Mechano-chemical coupling in spontaneous oscillatory contraction of muscle

Abstract

Muscle cells take either one of two states, namely contraction (on-state) and relaxation (off-state), under a particular physiological condition (physiological ionic strength, neutral pH and a few mM MgATP). The transition between these two states is regulated by micromolar concentrations of free Ca²⁺. Here we review spontaneous oscillation phenomena named SPOC. The SPOC state is attained in a contractile system of muscle (muscle model without cell membrane) as a third intermediate state. It appears either at an intermediate concentration of free Ca²⁺ (Ca-SPOC) or under the coexistence of MgATP with its hydrolytic products, i.e., MgADP and inorganic phosphate (Pi), where Ca²⁺ is not required (ADP-SPOC). We have constructed a three-dimensional Phase diagram showing three regions corresponding to three states of muscle realized under various concentrations of MgADP, Pi and free Ca²⁺ in the presence of MgATP; the SPOC region was sandwiched between contraction and relaxation regions.
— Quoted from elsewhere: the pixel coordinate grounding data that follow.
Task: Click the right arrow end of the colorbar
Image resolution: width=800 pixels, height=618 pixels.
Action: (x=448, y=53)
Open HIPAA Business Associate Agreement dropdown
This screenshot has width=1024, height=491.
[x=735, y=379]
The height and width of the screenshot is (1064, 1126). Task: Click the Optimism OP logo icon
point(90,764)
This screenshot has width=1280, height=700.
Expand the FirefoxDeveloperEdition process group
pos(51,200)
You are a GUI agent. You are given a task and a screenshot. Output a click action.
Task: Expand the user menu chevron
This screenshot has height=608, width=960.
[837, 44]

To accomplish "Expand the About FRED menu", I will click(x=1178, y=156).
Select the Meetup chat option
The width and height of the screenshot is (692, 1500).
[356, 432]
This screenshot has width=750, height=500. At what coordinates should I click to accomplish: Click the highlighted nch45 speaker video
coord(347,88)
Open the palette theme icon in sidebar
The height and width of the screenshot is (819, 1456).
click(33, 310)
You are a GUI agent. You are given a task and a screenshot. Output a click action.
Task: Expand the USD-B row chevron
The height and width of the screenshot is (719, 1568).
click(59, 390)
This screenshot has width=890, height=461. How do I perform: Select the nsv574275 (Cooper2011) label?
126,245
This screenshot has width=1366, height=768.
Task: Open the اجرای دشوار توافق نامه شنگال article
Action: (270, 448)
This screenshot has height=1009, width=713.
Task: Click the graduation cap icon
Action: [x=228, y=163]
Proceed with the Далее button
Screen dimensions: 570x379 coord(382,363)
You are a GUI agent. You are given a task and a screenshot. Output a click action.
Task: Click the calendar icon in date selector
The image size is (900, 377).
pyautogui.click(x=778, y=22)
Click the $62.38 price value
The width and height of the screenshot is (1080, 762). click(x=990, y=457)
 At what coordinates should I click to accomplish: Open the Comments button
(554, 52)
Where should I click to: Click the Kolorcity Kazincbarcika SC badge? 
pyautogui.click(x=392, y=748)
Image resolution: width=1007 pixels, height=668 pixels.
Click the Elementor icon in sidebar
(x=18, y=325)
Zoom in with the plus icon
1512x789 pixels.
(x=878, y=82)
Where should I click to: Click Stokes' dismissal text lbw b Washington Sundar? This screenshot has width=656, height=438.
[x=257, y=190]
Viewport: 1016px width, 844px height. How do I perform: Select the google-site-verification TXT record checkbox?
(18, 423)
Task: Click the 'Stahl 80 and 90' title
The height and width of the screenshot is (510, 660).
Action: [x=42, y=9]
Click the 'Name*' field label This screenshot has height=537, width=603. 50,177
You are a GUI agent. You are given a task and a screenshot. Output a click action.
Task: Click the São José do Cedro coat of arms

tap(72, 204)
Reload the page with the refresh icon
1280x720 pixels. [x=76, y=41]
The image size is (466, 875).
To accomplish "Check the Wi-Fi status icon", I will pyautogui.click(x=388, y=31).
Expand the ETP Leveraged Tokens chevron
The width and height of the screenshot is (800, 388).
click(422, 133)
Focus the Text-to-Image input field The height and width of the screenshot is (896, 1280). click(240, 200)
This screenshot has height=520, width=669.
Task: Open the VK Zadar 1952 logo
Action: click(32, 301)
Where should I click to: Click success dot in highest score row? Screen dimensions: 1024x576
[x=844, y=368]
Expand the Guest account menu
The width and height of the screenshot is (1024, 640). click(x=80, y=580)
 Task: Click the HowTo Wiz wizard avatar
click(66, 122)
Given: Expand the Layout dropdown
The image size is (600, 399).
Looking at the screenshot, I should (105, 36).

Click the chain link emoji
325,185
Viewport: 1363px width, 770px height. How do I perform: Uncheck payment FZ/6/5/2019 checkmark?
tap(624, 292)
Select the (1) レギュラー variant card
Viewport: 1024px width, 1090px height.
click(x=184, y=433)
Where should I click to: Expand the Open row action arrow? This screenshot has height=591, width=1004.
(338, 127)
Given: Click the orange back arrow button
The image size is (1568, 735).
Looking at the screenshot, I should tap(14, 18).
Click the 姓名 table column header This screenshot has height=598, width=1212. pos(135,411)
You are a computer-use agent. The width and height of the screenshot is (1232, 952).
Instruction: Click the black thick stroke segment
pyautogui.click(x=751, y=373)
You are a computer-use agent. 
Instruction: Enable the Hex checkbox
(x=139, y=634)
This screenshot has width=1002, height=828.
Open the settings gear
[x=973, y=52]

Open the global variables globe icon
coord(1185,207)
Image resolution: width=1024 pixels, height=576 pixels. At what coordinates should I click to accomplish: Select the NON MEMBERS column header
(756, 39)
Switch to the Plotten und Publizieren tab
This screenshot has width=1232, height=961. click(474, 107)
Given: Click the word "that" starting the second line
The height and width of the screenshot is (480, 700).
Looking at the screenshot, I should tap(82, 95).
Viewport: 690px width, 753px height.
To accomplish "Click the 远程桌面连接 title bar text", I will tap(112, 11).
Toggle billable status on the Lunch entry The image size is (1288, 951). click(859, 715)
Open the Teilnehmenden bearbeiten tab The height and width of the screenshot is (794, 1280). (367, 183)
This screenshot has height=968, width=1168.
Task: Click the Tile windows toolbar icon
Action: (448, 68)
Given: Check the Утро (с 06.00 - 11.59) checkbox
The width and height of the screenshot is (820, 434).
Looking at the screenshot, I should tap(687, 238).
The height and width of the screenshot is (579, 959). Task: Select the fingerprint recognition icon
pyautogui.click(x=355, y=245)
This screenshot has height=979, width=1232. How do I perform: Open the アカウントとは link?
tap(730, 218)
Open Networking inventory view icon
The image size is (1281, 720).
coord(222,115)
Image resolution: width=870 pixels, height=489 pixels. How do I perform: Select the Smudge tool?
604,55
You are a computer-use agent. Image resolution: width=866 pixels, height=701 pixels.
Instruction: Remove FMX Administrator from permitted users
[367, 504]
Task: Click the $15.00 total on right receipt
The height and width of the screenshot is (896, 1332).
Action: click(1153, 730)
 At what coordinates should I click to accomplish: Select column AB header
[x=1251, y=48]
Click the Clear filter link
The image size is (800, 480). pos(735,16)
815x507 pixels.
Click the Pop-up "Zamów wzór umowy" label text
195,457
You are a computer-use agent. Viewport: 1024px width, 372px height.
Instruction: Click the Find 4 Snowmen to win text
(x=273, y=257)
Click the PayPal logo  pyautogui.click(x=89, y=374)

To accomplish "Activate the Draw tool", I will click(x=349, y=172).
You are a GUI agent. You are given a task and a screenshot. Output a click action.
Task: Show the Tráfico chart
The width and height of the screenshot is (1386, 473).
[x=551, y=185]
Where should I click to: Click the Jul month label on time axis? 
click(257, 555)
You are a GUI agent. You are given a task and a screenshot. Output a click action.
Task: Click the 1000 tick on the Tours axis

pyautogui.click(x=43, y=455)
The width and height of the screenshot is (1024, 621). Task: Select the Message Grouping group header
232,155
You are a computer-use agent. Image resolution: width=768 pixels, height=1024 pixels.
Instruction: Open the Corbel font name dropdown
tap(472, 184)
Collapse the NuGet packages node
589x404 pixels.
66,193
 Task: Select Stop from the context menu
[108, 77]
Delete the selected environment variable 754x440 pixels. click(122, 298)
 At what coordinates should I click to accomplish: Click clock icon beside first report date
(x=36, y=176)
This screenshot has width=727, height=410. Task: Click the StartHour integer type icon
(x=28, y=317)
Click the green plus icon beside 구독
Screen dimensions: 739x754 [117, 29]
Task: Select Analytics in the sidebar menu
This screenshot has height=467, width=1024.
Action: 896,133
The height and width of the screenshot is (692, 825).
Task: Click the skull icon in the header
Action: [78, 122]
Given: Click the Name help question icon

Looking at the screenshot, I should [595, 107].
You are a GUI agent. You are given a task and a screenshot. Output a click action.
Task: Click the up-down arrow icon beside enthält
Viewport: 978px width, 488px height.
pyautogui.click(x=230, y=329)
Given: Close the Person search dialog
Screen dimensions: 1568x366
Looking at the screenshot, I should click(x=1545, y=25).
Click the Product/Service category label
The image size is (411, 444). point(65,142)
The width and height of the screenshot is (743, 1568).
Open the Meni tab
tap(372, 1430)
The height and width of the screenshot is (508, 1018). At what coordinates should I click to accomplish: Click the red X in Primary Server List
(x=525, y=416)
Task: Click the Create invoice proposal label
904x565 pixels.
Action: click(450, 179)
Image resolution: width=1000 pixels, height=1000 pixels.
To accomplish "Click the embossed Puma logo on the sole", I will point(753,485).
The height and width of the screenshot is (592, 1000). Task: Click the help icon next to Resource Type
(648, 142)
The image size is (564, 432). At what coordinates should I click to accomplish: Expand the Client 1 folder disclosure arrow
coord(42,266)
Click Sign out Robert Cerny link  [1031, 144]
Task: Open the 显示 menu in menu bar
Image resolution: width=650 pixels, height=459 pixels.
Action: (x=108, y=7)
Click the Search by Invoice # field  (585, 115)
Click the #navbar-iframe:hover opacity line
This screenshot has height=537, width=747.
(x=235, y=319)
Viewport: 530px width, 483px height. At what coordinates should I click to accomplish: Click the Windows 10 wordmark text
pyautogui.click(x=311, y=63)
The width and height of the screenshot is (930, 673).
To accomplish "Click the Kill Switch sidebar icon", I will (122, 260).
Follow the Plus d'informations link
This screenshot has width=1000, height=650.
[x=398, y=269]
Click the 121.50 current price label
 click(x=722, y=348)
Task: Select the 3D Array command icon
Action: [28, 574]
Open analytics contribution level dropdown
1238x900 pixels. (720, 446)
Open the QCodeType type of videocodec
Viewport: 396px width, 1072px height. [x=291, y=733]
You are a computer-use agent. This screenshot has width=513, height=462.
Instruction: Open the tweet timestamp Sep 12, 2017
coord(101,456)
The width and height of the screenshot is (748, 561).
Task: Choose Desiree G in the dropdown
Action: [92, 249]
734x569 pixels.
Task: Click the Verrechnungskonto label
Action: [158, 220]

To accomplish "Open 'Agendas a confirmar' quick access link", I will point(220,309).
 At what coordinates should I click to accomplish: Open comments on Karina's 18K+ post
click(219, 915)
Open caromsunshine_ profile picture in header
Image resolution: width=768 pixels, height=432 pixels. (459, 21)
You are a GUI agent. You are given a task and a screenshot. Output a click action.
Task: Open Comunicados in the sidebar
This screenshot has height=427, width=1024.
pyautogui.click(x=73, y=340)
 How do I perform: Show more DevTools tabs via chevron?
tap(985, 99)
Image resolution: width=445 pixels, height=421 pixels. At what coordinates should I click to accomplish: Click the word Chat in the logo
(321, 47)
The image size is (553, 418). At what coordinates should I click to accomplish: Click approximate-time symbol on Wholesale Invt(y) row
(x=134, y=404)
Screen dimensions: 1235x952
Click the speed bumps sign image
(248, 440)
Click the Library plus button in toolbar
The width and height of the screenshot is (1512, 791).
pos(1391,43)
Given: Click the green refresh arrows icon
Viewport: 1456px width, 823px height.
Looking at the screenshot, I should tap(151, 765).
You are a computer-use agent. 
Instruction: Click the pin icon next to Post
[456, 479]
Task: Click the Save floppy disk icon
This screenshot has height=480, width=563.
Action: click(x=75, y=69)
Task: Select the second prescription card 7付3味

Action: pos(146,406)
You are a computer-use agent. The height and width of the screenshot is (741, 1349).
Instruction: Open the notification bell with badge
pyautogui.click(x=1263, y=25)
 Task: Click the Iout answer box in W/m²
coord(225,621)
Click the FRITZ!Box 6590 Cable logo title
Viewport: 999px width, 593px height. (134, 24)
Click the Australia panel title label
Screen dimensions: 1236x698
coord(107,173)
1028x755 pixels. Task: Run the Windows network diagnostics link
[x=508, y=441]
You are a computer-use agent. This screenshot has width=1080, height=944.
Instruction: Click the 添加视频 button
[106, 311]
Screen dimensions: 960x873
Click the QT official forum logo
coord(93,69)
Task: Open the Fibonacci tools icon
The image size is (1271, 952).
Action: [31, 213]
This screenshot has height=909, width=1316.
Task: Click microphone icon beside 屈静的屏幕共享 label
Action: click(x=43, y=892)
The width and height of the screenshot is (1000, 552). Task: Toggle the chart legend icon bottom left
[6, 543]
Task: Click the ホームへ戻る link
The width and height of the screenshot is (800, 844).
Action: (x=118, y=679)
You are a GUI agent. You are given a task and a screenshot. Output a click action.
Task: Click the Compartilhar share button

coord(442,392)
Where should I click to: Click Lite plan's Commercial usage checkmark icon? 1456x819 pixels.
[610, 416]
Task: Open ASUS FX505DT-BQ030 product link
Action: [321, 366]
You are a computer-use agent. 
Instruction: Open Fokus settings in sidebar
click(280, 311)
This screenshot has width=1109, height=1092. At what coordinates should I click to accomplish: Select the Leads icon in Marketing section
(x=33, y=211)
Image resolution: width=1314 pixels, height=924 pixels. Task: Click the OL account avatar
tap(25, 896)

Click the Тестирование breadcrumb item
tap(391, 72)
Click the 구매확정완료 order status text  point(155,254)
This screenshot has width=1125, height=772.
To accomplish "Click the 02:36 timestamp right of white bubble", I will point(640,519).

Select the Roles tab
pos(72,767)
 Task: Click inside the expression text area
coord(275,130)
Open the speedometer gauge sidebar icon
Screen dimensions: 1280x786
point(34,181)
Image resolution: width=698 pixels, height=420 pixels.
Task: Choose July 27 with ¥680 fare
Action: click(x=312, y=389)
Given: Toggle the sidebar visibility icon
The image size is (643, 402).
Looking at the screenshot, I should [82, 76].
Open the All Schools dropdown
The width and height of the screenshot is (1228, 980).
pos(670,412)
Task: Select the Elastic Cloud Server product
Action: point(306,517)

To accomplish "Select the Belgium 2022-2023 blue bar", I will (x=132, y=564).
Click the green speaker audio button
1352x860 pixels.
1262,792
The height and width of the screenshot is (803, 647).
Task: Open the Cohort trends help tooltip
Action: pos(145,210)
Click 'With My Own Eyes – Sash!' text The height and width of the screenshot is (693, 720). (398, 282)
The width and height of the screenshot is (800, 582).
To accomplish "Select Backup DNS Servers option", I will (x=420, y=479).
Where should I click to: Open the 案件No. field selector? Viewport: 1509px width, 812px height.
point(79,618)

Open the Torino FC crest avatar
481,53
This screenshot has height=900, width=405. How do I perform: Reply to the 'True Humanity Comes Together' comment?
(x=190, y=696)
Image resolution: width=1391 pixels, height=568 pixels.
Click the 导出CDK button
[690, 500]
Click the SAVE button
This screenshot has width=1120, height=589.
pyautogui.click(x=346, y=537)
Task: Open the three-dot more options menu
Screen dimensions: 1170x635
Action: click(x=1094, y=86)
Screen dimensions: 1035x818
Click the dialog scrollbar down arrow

We tried to understand the mechano-chemical coupling in SPOC by explaining the mechanical properties of SPOC based on a standard kinetic scheme of actomyosin ATPase; the experimental results could be well simulated, except for the function of Pi, by assuming that a particular kinetic step regulated by Ca²⁺ is also regulated by the feed-back effect of the actomyosin-ADP complex. It is suggested that the SPOC state is attained by cyclic transition among the different chemical states of the actomyosin complex within each half-sarcomere, which occurs spontaneously through the mechanochemical coupling characteristic to the actomyosin complex, i.e., a mechano-enzyme.